I signed up for Second Life last night, but haven't really looked
around yet. I asked my son if he had heard of it - he's 16, and plays a
lot of those first person games, and does a lot of map building. He
creates beautiful, seamless maps, that other players can use, I'm
actually amazed at what he can do. But he doesn't like Second Life.
Pressing him, he said he didn't like the interface, the building tools
he deemed inadequate, and knowing the somewhat nefarious uses some
inhabitants of the metaverse put it to, he refuses to consider it. His
objections are both technical and moral. He is an interesting 16 year
old.
Reading the articles for module two about Second
Life, I felt a growing sense of anxiety, that in ten or fifteen years,
people my age will be obsolete in the classroom, and concern that I
should have left this subject till I was further through my library
studies, simply because I am worried that things will realign to be
something different before I am finished studying, and I will need to
relearn something new. I am an overthinker.
I was
interested in the idea that virtual learning environments are so
effective at engagement and achievement. I have heard so many people
say (nurses, teachers, doctors, lawyers and so on) that they learned
more in their first year on the job than they did in all the time they
spent in university lectures. My mother is a nurse, and did her
training when it was still a hospital based system, and I remember her
concern when it switched to university training, that new nurses would
have a lot of head knowledge that wasn't necessarily practical. Virtual
learning could be the answer that we need. Giving people "real"
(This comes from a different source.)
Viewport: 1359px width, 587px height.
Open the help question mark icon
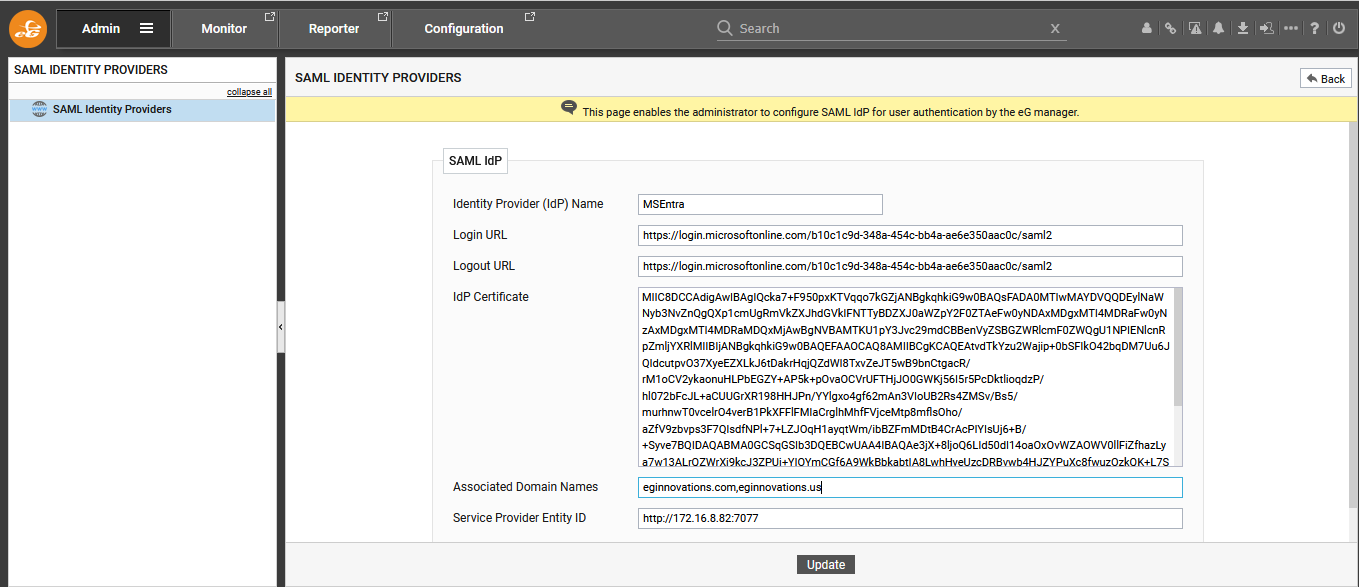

experience, but in an environment that provides a safety net in case of
error.
As far as Second Life goes, while I admit it
looks interesting, I feel a degree of ambivalence about the time
required to "learn" the world, and master the experience. Four hours is
the time it apparently takes to orient oneself to the world, and four
hours at the end of term four in a busy household seems like a big time
commitment. And then one of the readings insisted that four hours will
orient you, but four weeks is more realistic as a time frame for
becoming comfortable. Four weeks!! Convince me it's worth it.